### Your objective:
In full and without alteration, write out the lines below.

### Input records:
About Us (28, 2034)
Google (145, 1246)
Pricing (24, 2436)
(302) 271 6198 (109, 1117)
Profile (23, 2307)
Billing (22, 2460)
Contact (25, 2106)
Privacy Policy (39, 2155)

### Task result:
About Us (28, 2034)
Google (145, 1246)
Pricing (24, 2436)
(302) 271 6198 (109, 1117)
Profile (23, 2307)
Billing (22, 2460)
Contact (25, 2106)
Privacy Policy (39, 2155)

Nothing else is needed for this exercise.